Thanks again Philip for your remarkable references. I will look up Mario Troso as well. I looked up the Pierre Monte book, but itís at around 75 shekels, so I have to wait until I have a little extra to splurge. I hope it has some fantastic maneuvers in it.

Thanks again.


Quote:
Originally Posted by Philip View Post
Nando,

I believe that the illustration posted by David is from Stone's GLOSSARY... under the entry "military fork". page 450. The transition between socket and central spike on his example is marked by a bulbous swelling or knuckle which is similar to Stone's no. 4 and 7 which are identified as French, 16th cent.

Thanks for posting your chart, but I think that the series of weapons that is highlighted is a different breed of cat from what we're seeing from David. This, based on the classifications and register of terminology compiled by polearm expert Mario Troso, published in his book Le Armi in Asta delle Infanterie Europee (1000-1500) (Instituto Geografico de Agostini, 1988):

1. In his system, the true war fork (forca di guerra, fourche de guerre) has only two tines which are straight heading out to the tips. There is a subtype for hunting (forca di caccia) which are curved like a modern dinner fork although still with only two points.

2. David's weapon falls into the category of tridente / Dreizack. There are, as the name suggests, 3 points, the center one is usually much longer than the smaller two lateral ones. There are also no edges, this is a piercing weapon with the side tines serving as grapplers.

3. The shape shown in the evolutionary chart, though similar in profile, has a bladed format and is put by Troso in a separate class, called variously a spetum, ranseur, brandistocco, or runka in his and other references.
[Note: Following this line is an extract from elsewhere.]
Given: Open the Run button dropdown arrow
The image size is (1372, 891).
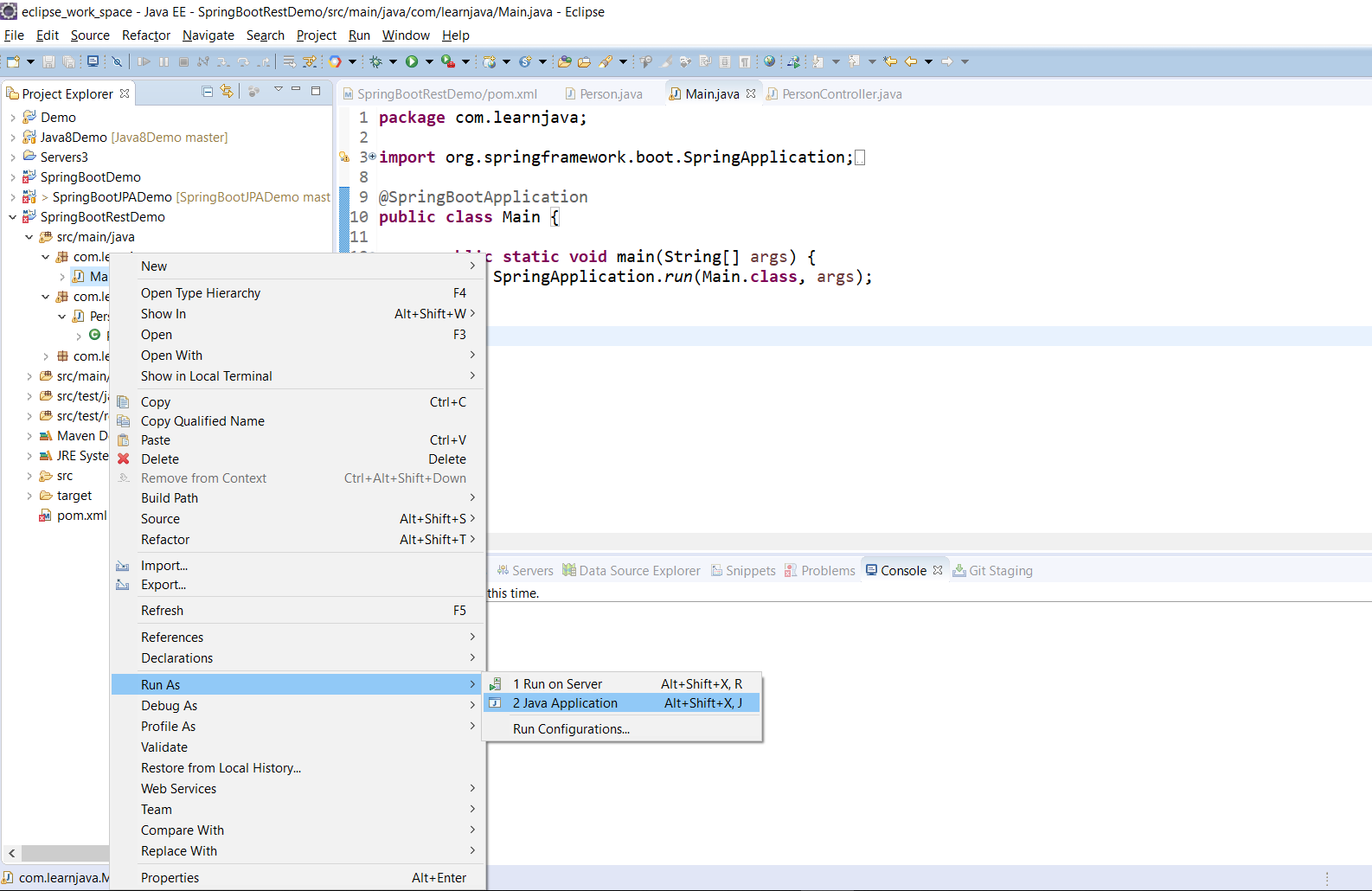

The fifteenth-century Spanish writer on military affairs and combat techniques, Pietro Monte, discussed the technique of using this weapon, which he was apparently quite a fan of, in his Exercitiorum atque artis militaris collectanea and in Jeffrey L Forgeng's (ex-Higgins Armory, now curator of arms and armor at the Worcester Art Museum) translation of same, it is consistently referred to as a spetum.